Distributional Consequences of Cost-Sharing in a Universal Healthcare System


  • Series
  • Speaker(s)
    Ingrid Huitfeldt (BI Norwegian Business School, Norway)
  • Field
    Empirical Microeconomics
  • Location
    Tinbergen Institute Amsterdam, room 1.01
    Amsterdam
  • Date and time

    December 12, 2023
    15:30 - 16:30

Abstract
Patient cost-sharing is used as a tool to limit over-utilization of insured healthcare services in almost all high-income countries. We study its (marginal) distributional consequences in the context of a publicly-funded universal health insurance system, where consumers (as tax-payers) are residual claimants on insurer spending.

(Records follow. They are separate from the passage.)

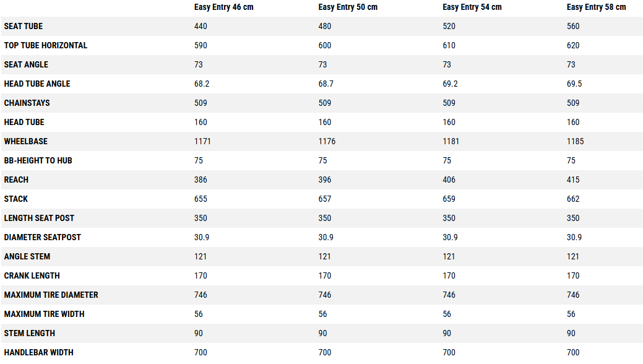Select the BB-HEIGHT TO HUB row label
The image size is (643, 364).
(38, 161)
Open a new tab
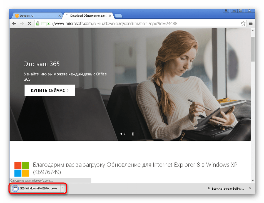This screenshot has height=203, width=264. pyautogui.click(x=118, y=16)
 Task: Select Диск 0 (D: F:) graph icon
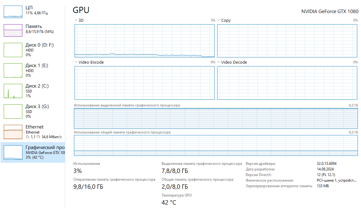click(13, 50)
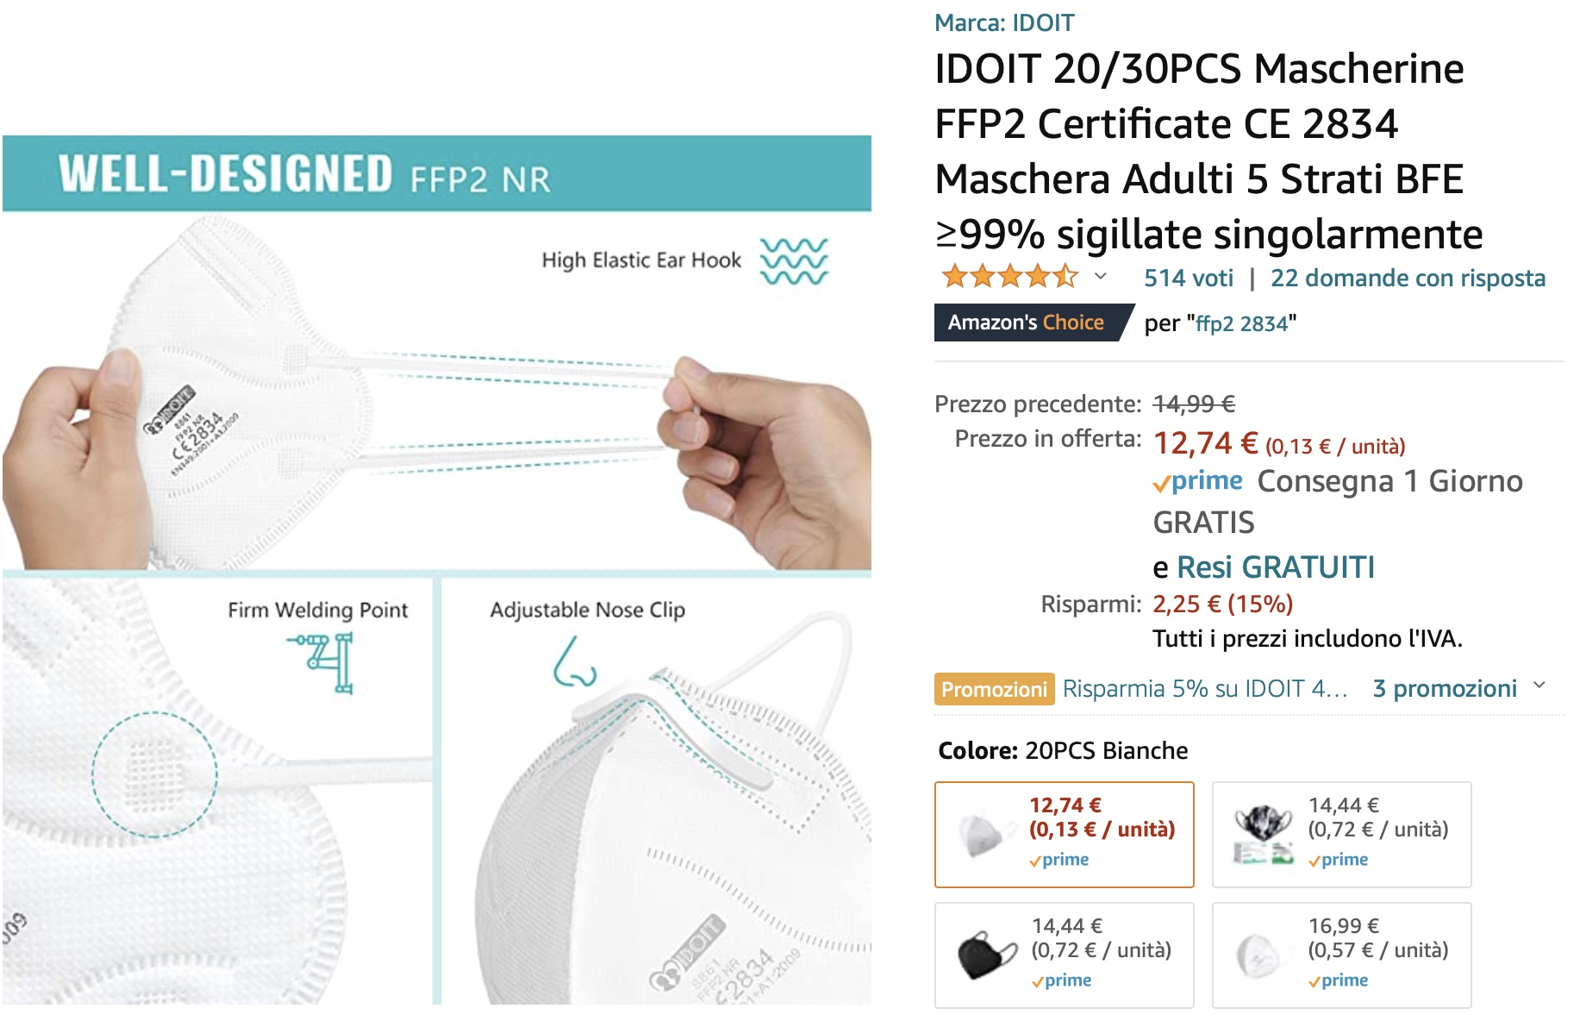Click the Amazon's Choice badge
The width and height of the screenshot is (1586, 1021).
click(1031, 323)
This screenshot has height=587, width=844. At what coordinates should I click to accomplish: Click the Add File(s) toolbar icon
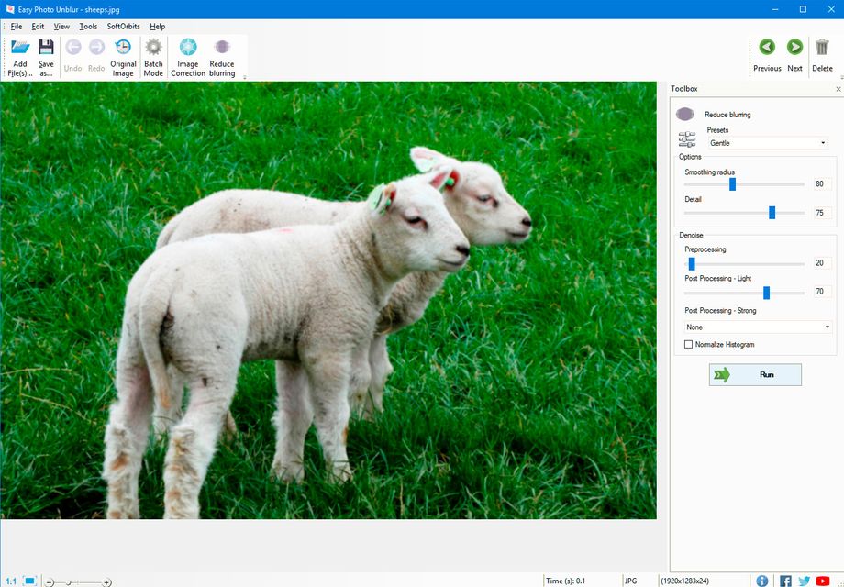coord(19,57)

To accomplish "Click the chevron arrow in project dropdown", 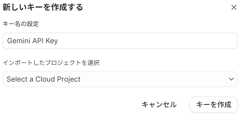I will click(x=231, y=79).
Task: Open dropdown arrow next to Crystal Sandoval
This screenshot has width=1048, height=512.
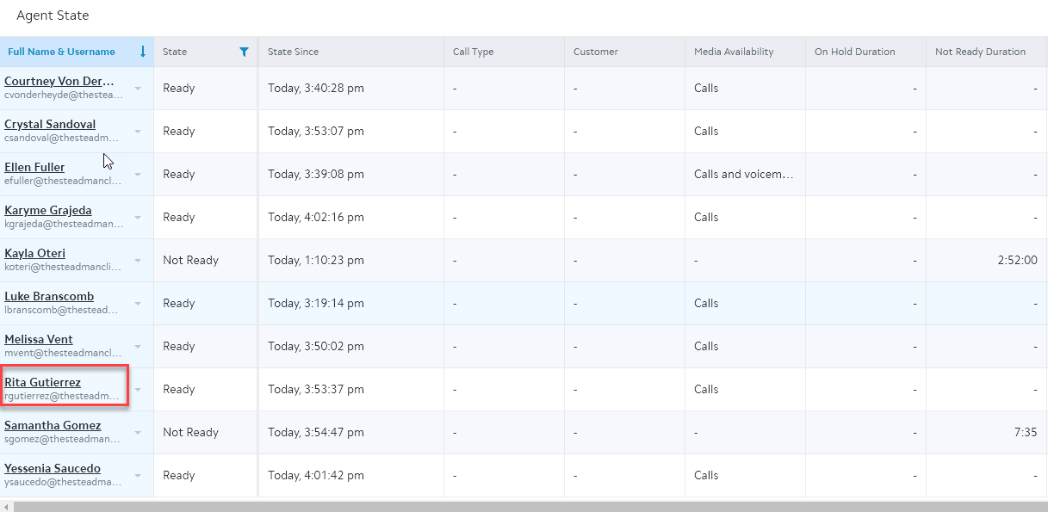Action: 138,131
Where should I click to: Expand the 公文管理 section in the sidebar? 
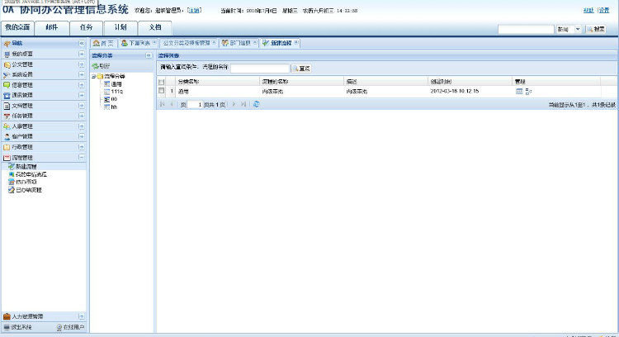pos(82,64)
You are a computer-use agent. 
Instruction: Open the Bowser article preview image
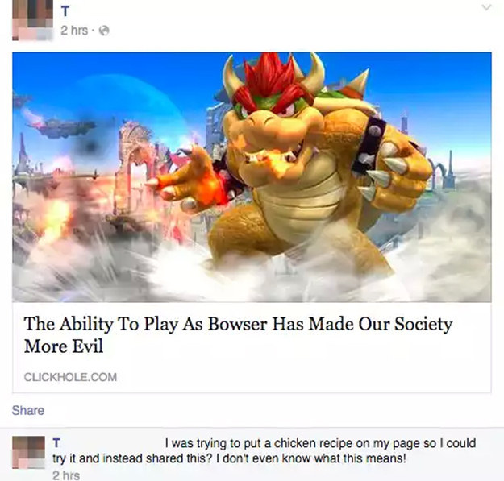tap(252, 177)

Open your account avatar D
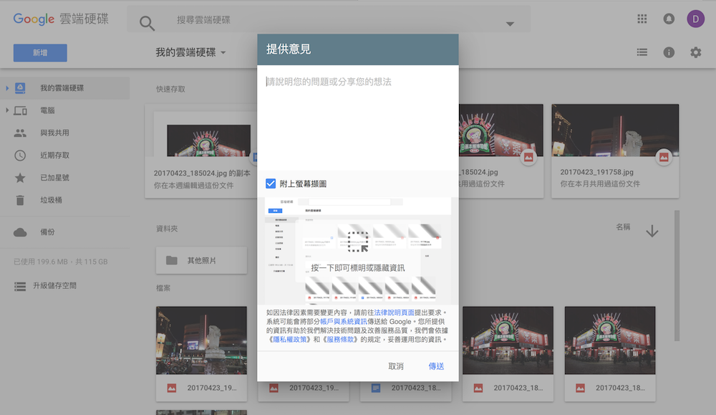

We highlight the critical distinction between consumers' level of demand versus their elasticity of demand for healthcare services, and estimate the relationship of each of these objects with socio-economic characteristics. Using detailed administrative data on the Norwegian national health insurance scheme, we study a 2010 policy change that raised the age threshold for copayment waivers, thereby increasing patient cost-sharing substantially for adolescents. We find that lower-income individuals have both higher average healthcare utilization as well as higher responsiveness to cost-sharing. Cost-sharing therefore places a larger burden on this group both in terms of the financial cost of out-of-pocket spending and in terms of reduced quantities of healthcare that these individuals choose to utilize. Joint work with Simon Bensnes and Victoria Marone.